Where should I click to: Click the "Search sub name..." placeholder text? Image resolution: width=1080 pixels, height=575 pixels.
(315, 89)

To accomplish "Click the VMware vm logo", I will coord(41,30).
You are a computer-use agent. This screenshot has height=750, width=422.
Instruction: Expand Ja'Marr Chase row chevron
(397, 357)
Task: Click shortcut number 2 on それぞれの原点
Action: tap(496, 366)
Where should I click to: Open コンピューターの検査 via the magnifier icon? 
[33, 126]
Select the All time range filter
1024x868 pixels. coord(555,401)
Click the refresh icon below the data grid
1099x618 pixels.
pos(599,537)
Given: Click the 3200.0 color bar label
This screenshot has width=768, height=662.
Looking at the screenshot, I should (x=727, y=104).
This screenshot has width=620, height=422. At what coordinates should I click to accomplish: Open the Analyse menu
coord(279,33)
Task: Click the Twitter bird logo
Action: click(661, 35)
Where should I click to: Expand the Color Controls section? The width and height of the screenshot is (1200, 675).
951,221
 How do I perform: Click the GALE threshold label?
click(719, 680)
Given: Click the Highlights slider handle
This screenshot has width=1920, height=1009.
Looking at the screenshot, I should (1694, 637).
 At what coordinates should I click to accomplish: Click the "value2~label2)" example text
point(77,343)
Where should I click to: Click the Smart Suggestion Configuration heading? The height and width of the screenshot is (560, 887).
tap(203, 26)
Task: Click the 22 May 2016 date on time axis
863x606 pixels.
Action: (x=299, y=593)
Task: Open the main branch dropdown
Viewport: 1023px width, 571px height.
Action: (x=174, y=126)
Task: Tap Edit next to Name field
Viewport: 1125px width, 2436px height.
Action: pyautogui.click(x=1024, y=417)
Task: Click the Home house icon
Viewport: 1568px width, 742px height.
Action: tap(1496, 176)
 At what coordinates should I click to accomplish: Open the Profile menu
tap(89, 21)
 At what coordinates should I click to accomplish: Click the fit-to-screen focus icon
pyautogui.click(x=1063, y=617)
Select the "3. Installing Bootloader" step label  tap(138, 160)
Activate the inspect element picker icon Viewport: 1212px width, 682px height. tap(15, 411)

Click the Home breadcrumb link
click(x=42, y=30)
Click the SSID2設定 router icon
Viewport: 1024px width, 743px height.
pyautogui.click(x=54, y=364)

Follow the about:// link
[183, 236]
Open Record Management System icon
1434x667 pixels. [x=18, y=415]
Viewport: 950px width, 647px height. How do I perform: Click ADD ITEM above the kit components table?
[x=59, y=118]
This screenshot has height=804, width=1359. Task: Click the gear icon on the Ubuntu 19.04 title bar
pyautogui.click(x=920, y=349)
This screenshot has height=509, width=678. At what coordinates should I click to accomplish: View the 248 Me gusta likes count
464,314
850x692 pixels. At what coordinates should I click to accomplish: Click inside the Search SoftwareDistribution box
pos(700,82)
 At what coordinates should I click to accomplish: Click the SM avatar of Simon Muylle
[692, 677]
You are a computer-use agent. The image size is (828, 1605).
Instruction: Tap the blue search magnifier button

Work required:
Retype the records in full. Keep every line identical to the original.

The answer:
Where should I click to: Click the "Search sub name..." placeholder text? Image resolution: width=1080 pixels, height=575 pixels.
(315, 89)

To accomplish "Click the VMware vm logo", I will coord(41,30).
You are a computer-use agent. This screenshot has height=750, width=422.
Instruction: Expand Ja'Marr Chase row chevron
(397, 357)
Task: Click shortcut number 2 on それぞれの原点
Action: tap(496, 366)
Where should I click to: Open コンピューターの検査 via the magnifier icon? 
[33, 126]
Select the All time range filter
1024x868 pixels. coord(555,401)
Click the refresh icon below the data grid
1099x618 pixels.
pos(599,537)
Given: Click the 3200.0 color bar label
This screenshot has width=768, height=662.
Looking at the screenshot, I should (x=727, y=104).
This screenshot has width=620, height=422. At what coordinates should I click to accomplish: Open the Analyse menu
coord(279,33)
Task: Click the Twitter bird logo
Action: click(661, 35)
Where should I click to: Expand the Color Controls section? The width and height of the screenshot is (1200, 675).
951,221
 How do I perform: Click the GALE threshold label?
click(719, 680)
Given: Click the Highlights slider handle
This screenshot has width=1920, height=1009.
Looking at the screenshot, I should (1694, 637).
 At what coordinates should I click to accomplish: Click the "value2~label2)" example text
point(77,343)
Where should I click to: Click the Smart Suggestion Configuration heading? The height and width of the screenshot is (560, 887).
tap(203, 26)
Task: Click the 22 May 2016 date on time axis
863x606 pixels.
Action: (x=299, y=593)
Task: Open the main branch dropdown
Viewport: 1023px width, 571px height.
Action: (x=174, y=126)
Task: Tap Edit next to Name field
Viewport: 1125px width, 2436px height.
Action: pyautogui.click(x=1024, y=417)
Task: Click the Home house icon
Viewport: 1568px width, 742px height.
Action: tap(1496, 176)
 At what coordinates should I click to accomplish: Open the Profile menu
tap(89, 21)
 At what coordinates should I click to accomplish: Click the fit-to-screen focus icon
pyautogui.click(x=1063, y=617)
Select the "3. Installing Bootloader" step label  tap(138, 160)
Activate the inspect element picker icon Viewport: 1212px width, 682px height. tap(15, 411)

Click the Home breadcrumb link
click(x=42, y=30)
Click the SSID2設定 router icon
Viewport: 1024px width, 743px height.
pyautogui.click(x=54, y=364)

Follow the about:// link
[183, 236]
Open Record Management System icon
1434x667 pixels. [x=18, y=415]
Viewport: 950px width, 647px height. How do I perform: Click ADD ITEM above the kit components table?
[x=59, y=118]
This screenshot has height=804, width=1359. Task: Click the gear icon on the Ubuntu 19.04 title bar
pyautogui.click(x=920, y=349)
This screenshot has height=509, width=678. At what coordinates should I click to accomplish: View the 248 Me gusta likes count
464,314
850x692 pixels. At what coordinates should I click to accomplish: Click inside the Search SoftwareDistribution box
pos(700,82)
 At what coordinates should I click to accomplish: Click the SM avatar of Simon Muylle
[692, 677]
You are a computer-use agent. The image size is (828, 1605).
Instruction: Tap the blue search magnifier button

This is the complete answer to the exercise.